Figure 1: Array Plot of Flags and A Priori Statuses¶

This plot shows all antennas, which nodes they are connected to, and their a priori statuses (as the highlight text of their antenna numbers). It may also show (depending on what is finished running):

  • Whether they were flagged by auto_metrics (red circle) for bandpass shape, overall power, temporal variability, or temporal discontinuities. This is done in a binary fashion for the whole night.
  • Whether they were flagged by ant_metrics (green circle) as either dead (on either polarization) or crossed, with the transparency indicating the fraction of the night (i.e. number of files) that were flagged.
  • Whether they were flagged by redcal (blue circle) for high chi^2, with the transparency indicating the fraction of the night (i.e. number of files) that were flagged.

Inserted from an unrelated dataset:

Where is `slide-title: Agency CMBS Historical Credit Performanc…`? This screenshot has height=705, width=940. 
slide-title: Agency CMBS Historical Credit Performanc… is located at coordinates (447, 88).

Note that the last fraction does not include antennas that were flagged before going into redcal due to their a priori status, for example.

In [26]:
core_ants = [ant for ant in ants if ant < 320]
outrigger_ants = [ant for ant in ants if ant >= 320]
Plot_Array(ants=core_ants, unused_ants=unused_ants, outriggers=False)
if len(outrigger_ants) > 0:
    Plot_Array(ants=outrigger_ants, unused_ants=sorted(set(unused_ants + core_ants)), outriggers=True)

Metadata¶

In [27]:
from hera_qm import __version__
print(__version__)
from hera_cal import __version__
print(__version__)
2.0.3.dev44+g7d4aa18
3.1.4.dev9+gea58d1b
In [ ]: